Marvin Hutchens said:

I said nothing of my opinion on anti-Americanism, or for that matter anything else. . . .

True. Which is why this is a balloon entry. (Just air.) I wish for the thousandth time that people would not waste readers' time with empty entries like this one.

Furthermore, I hope the Heathers don't value spelling or grammar or you won't be invited to the Sadie Hawkins dance.

We won't even reach the issue of brown-nosing this time around.

#20 — August 19, 2004 @ 21:56PM — Jim Carruthers [URL]

Fuck Me Gently With A Chainsaw, the Heathers don't care about spelling unless it is part of the Daily Poll, and only the dweebs at the Yearbook really care.

So, what do you have in your hand, a brewski, or bottled water?

#21 — August 19, 2004 @ 22:52PM — Temple A. Stark [URL]

I thought for a first post it outdid itself on the ass-kissing Richter scale. Turn it to 11 !!!

But, damn it, I'd think he was sincere if I could figure out why he Amazoned people - as fine as they may be - who do not represent a breadth of opinion at all, or little culture.

#22 — August 19, 2004 @ 23:23PM — RJ [URL]

"Is there a reason we're hazing the new guy?"

It's just Jim being Jim.

"You can take the Canadian's finger out of his nose, but you can't take them off his keyboard" is what I always say.

#23 — August 19, 2004 @ 23:53PM — Mike Kole [URL]

Jim- Just had to have a little fun cutting loose with the dialogue, with you and Canada.

Actually, my wife and I honeymooned in Banff last year and it was outstanding.

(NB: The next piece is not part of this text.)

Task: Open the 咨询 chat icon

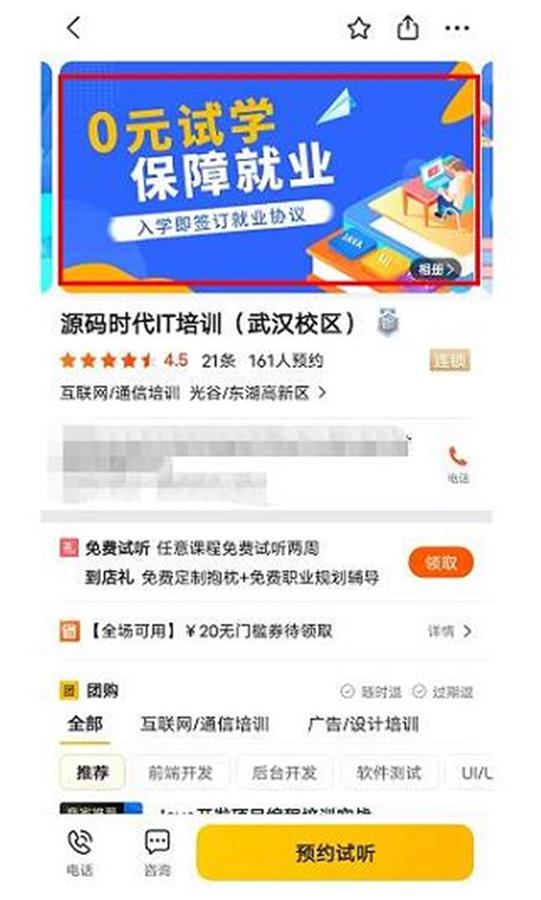Action: pyautogui.click(x=157, y=843)
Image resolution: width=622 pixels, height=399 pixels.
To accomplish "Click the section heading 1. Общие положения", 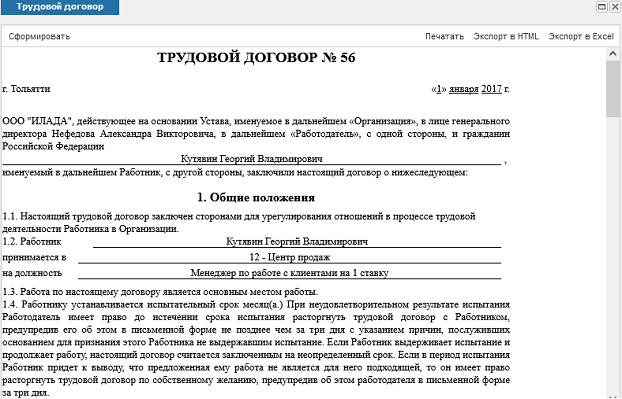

The natural beauty is so fine that I will not bother to louse it up with my descriptions. We got up close and personal with a porcupine, but fortunately did not run into momma grizzly bear and her two cubs. Finding her paw prints was quite sufficient.

Darryl and Ronnie Sutter were on our flight, which makes it a genuine Candadian experience, right? As we waited for our luggage, Darryl and I talked about the San Jose Sharks, and Ronnie teased my wife and I about our honeymoon activity plans.

To follow up the North Bay story, I could give you a day in Cochrane, and evening in Moosonee, and a swell 20 minutes at the New Brunswick border having my bags torn apart... but we'll save that for another day.

#24 — August 20, 2004 @ 00:05AM — Marvin Hutchens [URL]

As to my sincerity, it was complete. My intent was not to kiss ass, nor was it self-promotion. I enjoy this site and it reminds me of things I enjoy about my country. My intent was to express that opinion and if others wished, discuss it with regard to both the blogosphere and in the U.S. As to those I recommended from Amazon, they are often mistaken as being less than open minded, I believe that they like myself are in fact open minded and quite tolerant. However, they do not represent a broad spectrum of our culture, and as you noted, this was my first post.

#25 — August 20, 2004 @ 00:47AM — Al Barger [URL]

Welcome aboard Marvin! For starters, just the pure volume of responses to your first joint here puts you in the top 1% of the Blogcritics crew. Hope you get this much interest in every post.

I'd say the responses fairly well reflect some of the basic BC personalities. Jim objects to anything vaguely pro-American, Eric offers fatherly encouragement, Diva proclaims everyone else's inferiority to her own supposed amazing standards of literary excellence.

Then there's good ol' Shark, Rand bless his pinko heart, who tends to be snarky, but will often come around to offer words of encouragement when someone's getting slapped around.

God bless them every one.

#26 — August 20, 2004 @ 00:56AM — Mark Saleski [URL]

i would like to state for the record that i did not haze the new guy.

thank you.

#27 — August 20, 2004 @ 08:34AM — Eric Olsen

Marvin, you never know when the lightning will rod. I would agree with Al here: take the volume and intensity of response as a compliment, though it could also be viewed as a virtual hurricane to weather.